Review: A Rural Manifesto by Varun Gandhi
An 825-page volume on India’s rural economy by a member of the Lok Sabha has tried to fill the intellectual vacuum which the legislative and executive arms of the Indian state have left vis-à-vis agriculture in the recent pastUpdated: Mar 01, 2019 17:57 IST
Farm anger will be one of the biggest issues in the forthcoming general elections. To be sure, India’s rural economy has been mired in a systemic crisis for more than a decade. Yet, we do not have an agricultural policy. The absence of a coordinated and long-term strategy to deal with the farm economy is the biggest testimony to the apathy of the Indian state towards this crisis. It is on this count that Varun Gandhi seems to be an exception. An 825-page volume on India’s rural economy by a member of the Lok Sabha has tried to fill the intellectual vacuum which the legislative and executive arms of the Indian state have left vis-à-vis agriculture in the recent past. One hopes that this would only be the first among many such interventions from this group of people.
Gandhi himself was aware of the fact that it was never going to be an easy task to do justice to the project. India’s rural crisis is an issue which “was at once an intellectual and emotional problem, and one with no easy solutions”, he writes in his preface. To be fair to Gandhi, he is not trained to be an expert in the subject. Therefore, it is only fair that the book is judged on the basis of whether it is successful in fulfilling its stated objective rather than a rigorous analysis of each paragraph.
To begin with, one could list the biggest strength and weakness of the book. The former lies in the fact that it deals with a host of issues: farmers, handicrafts, rural health and education, and the non-farm economy, among others. This should disabuse anybody of the notion that there is a silver bullet to India’s agricultural crisis.

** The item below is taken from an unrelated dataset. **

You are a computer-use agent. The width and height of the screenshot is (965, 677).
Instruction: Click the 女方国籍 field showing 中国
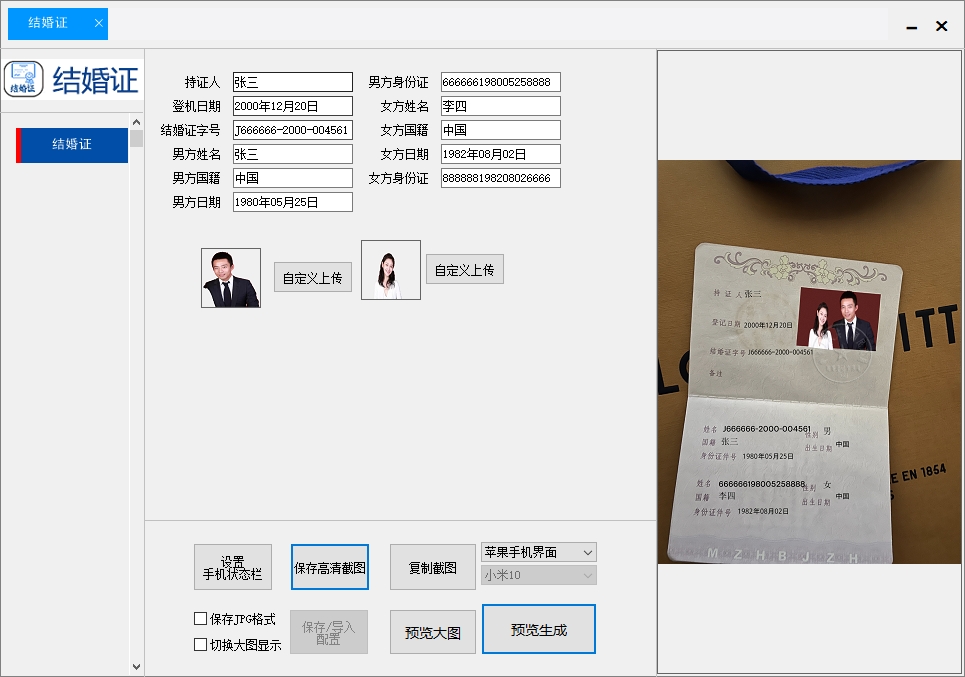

Let us now come to its biggest weakness. The book is titled A Rural Manifesto which is not surprising, given the author’s background in politics. It would be extremely heartening if India were to witness a pro-active rather than reactive politics to transform the rural economy. Unfortunately, the book is pretty much a failure on this front. Not only is it voluminous, it is also not well-organised and badly edited. For example, in the chapter on non-farm incomes (among the most important ones in the book) the discussion on non-farm diversification begins with a discussion about a drought-affected farmer in Tikamgarh district from the Bundelkhand region in Madhya Pradesh. Bundelkhand is one of the most backward regions in the country, and hence the author had the reader’s attention immediately. Except, the subsequent discussion on non-farm diversification neither returns to the farmer or to any coherent insight on the issue. An intellectual work which is an effort to read can be called anything but a manifesto.
The book has other issues as well. The discussion on livestock in the non-farm income chapter does not even mention the ongoing debate on the disruption to the livestock economy due to the gau raksha frenzy. It is difficult to say whether the author is being politically correct – the Bharatiya Janata Party and its fellow travelers have played an important role in fanning the gau raksha frenzy – or, he genuinely believes that this is not an issue worth discussing.
Another general feature of the book is its inability to differentiate between clichéd but counterproductive and counter-intuitive but germane points about the farm crisis.
For example, a large part of the discussion in the first chapter prioritises the crisis of production in agriculture over the crisis of viability (prices). While there is no doubt that India’s small farmers face many hardships and uncertainties, it is also true that India has not faced a serious food shortage in a long time now. On the other hand, some of the examples given in the book do not hold today. For example, the book applauds the Yantradoot Scheme -- a farm leasing cum training programme – of the Madhya Pradesh government and cites the rise in soya yields as a proof of its success. The same soya has become the embodiment of the farm crisis in Madhya Pradesh today after prices came down significantly compared to earlier levels.
The impact of economic reforms on agriculture is not even discussed in the chapter on economic inputs. While one could agree or disagree with the Left’s view on the impact on Liberalisation on Indian agriculture, any comprehensive analysis of Indian agriculture must look at the changes in input and output markets for farmers in the post-reform period.
To say all this is not to belittle either Gandhi’s effort, or more importantly, intent. The non-farm dependent non-poor Indians, and there are millions of them, need to start thinking about agriculture. We are already behind the curve on this. The book is a much needed political intervention to the collective effort which must be channelized behind this cause.